Kto z nas nie słyszał tych słów? Od rodziców, dziadków, koleżanek czy kolegów. Chciałam, żeby moje życie było po prostu szczęśliwe. Wydawało mi się, że robię dobrze, że moje życiowe wybory zapewnią mi szczęście. „Szczęście” – słowo klucz. Słowo, które każdy powtarzał mi setki razy i które ja również wypowiadałam w myślach właściwie każdego dnia.
Mieszkaliśmy na obrzeżach Białegostoku. Było tu cicho, przytulnie i rodzinnie. Zupełnie
jak na wsi.
Paweł był moim rówieśnikiem. Znaliśmy się od podstawówki, a może nawet od piaskownicy czy placu zabaw, bo nasze mamy wychowywały nas razem. Jedna pomagała drugiej. Łączyła je wielka przyjaźń i zawsze im tego zazdrościłam. Też miałam przyjaciółkę, ale wydawało mi się, że nasza przyjaźń nie jest jeszcze tak silna jak ta, która połączyła moją i Pawła mamę.
Pawła traktowałam jak brata, którego nie miałam. Biliśmy się, kłóciliśmy, razem chodziliśmy po drzewach. Wiedziałam, że jest zawsze – jak mama i tata. Po prostu był
w moim życiu członkiem rodziny. Coś jednak zaczęło zmieniać się między nami w liceum.
Wybraliśmy inne klasy i nasza relacja w szkole siłą rzeczy była słabsza, ale za to po lekcjach byliśmy jeszcze bardziej nierozłączni. W dalszym ciągu była to więź braterska, a może już wtedy przyjacielska.
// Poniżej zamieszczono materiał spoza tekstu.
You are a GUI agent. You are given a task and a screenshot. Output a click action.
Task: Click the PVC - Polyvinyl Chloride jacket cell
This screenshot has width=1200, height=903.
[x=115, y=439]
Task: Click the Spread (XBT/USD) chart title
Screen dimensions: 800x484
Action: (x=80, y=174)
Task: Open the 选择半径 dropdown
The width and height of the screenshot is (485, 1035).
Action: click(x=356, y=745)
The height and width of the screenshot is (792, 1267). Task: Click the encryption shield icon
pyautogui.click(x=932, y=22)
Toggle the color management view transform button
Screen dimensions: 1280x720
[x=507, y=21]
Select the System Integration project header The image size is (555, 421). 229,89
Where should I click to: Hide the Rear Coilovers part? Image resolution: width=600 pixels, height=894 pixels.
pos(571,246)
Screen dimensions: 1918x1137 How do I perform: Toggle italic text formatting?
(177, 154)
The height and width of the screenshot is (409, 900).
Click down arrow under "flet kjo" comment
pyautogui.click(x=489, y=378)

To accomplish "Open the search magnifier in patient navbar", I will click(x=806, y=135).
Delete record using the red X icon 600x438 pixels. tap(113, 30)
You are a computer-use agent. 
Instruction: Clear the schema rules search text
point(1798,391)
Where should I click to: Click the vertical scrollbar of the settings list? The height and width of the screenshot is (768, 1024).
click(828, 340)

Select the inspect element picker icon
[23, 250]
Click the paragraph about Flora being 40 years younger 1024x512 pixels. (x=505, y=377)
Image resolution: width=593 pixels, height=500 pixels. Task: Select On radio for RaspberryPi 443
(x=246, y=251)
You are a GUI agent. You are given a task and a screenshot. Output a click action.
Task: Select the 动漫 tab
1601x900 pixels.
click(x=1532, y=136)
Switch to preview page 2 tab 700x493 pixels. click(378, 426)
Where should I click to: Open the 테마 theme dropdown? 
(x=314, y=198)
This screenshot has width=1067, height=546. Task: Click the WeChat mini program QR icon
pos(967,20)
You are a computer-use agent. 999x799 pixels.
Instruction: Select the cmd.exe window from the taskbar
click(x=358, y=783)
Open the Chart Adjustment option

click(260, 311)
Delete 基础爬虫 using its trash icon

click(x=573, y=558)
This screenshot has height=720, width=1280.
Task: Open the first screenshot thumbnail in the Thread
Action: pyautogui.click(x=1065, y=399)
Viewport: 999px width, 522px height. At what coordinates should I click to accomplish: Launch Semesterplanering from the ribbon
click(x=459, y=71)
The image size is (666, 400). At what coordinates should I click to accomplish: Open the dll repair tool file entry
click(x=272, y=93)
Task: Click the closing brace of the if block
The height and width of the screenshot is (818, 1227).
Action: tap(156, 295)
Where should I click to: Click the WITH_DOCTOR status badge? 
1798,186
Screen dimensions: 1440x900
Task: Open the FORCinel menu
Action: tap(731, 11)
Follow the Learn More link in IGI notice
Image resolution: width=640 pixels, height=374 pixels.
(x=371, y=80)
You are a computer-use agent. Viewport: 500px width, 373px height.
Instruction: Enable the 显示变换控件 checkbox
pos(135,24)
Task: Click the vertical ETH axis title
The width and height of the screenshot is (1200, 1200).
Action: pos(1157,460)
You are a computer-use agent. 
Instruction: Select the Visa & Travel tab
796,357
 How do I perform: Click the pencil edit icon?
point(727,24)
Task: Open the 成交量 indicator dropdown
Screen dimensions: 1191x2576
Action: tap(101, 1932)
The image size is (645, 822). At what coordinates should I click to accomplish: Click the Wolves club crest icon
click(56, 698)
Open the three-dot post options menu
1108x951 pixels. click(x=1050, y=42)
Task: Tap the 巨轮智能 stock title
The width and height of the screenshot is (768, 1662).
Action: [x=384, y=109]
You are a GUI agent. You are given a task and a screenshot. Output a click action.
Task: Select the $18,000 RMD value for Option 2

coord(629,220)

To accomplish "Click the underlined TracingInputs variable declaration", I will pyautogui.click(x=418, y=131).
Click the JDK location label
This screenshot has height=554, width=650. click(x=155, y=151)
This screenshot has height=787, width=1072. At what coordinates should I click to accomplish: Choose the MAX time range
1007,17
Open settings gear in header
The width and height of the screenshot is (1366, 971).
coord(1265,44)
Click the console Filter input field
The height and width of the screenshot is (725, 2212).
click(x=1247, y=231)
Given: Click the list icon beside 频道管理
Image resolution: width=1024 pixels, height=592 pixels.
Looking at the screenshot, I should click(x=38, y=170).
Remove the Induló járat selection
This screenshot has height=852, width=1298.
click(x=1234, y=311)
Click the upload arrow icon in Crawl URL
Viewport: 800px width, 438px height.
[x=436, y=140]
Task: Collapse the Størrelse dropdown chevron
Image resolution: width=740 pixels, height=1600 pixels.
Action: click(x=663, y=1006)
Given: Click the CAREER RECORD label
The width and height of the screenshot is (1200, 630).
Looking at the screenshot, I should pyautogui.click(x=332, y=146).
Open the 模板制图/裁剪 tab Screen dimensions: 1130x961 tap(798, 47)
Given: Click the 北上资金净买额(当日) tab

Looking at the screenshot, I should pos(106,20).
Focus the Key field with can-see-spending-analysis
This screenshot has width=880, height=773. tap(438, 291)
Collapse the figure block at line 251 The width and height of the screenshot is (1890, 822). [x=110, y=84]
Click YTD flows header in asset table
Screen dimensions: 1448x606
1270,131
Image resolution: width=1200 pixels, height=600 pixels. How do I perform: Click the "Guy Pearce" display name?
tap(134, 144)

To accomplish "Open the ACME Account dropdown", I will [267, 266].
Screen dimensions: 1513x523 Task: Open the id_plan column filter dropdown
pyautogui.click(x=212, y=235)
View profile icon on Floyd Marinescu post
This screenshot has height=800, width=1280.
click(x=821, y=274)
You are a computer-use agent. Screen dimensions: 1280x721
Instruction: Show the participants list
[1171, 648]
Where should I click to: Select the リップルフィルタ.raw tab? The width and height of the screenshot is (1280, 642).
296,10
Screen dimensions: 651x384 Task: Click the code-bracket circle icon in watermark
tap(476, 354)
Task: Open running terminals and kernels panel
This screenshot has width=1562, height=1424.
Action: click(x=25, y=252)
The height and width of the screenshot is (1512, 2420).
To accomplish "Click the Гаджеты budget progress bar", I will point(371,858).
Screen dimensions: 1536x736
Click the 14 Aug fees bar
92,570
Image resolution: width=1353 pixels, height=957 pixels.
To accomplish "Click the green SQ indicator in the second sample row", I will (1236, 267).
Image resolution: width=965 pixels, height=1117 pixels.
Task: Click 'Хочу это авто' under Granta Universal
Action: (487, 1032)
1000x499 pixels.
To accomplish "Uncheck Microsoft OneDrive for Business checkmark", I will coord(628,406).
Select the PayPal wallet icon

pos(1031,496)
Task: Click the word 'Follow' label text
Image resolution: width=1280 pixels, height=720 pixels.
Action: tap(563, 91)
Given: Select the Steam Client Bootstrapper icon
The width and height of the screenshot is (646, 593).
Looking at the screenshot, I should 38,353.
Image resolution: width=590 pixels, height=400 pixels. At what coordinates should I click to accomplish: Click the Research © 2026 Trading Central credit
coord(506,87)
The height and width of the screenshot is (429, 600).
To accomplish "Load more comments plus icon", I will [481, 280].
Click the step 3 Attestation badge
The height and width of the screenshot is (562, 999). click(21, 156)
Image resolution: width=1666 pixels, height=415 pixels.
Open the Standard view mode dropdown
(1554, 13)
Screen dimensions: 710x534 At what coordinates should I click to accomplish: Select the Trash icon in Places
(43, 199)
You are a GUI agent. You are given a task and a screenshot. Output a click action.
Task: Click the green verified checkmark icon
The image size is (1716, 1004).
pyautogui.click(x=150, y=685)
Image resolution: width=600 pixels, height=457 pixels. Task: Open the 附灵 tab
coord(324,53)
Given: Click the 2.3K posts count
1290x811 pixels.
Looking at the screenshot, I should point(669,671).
Nie patrzyłam na Pawła jak na mężczyznę, choć zmężniał i wszystkie koleżanki się za nim oglądały. Był wysoki, przystojny, postawny. Dla mnie jednak był po prostu Pawłem.
Tym Pawłem z dzieciństwa. Kumplem, przyjacielem, bratem, ale nie mężczyzną, który mógłby być moim mężem czy partnerem.
Skończyliśmy liceum i trzeba było zdecydować, co chcemy w życiu robić. Paweł od razu
wiedział, że chce być strażakiem. Po prostu pragnął pomagać ludziom. Jego matka nie była zachwycona pomysłem syna. Paweł bał się mamy. Zawsze jej słuchał, choć wiele razy mówiłam mu, żeby sam decydował o swoim życiu. Nie miał jednak ojca, więc matka była dla
niego jednocześnie obojgiem rodziców. Potrafiła idealnie przechodzić z roli do roli. Raz była kochająca i nagradzała za sukcesy, a za chwilę stawała się surowa, silna, nieznosząca sprzeciwu.
I co miał zrobić Paweł? Oczywiście nie spełnił swojego marzenia. Musiał posłuchać matki i poszedł na studia. Wybrał Politechnikę Białostocką, bo słynęła z wysokiego poziomu.
Wiedziałam, że nie będzie szczęśliwy, ale on potrafił mi się tylko wyżalić, poprosić o radę, a robił zawsze tak, jak chciała mama. Zawsze.
Ilona, matka Pawła, bardzo mnie lubiła. Od zawsze traktowała jak domownika, jak najbliższą rodzinę. W ich domu mogłam wszystko. Nie musiałam pytać o zgodę.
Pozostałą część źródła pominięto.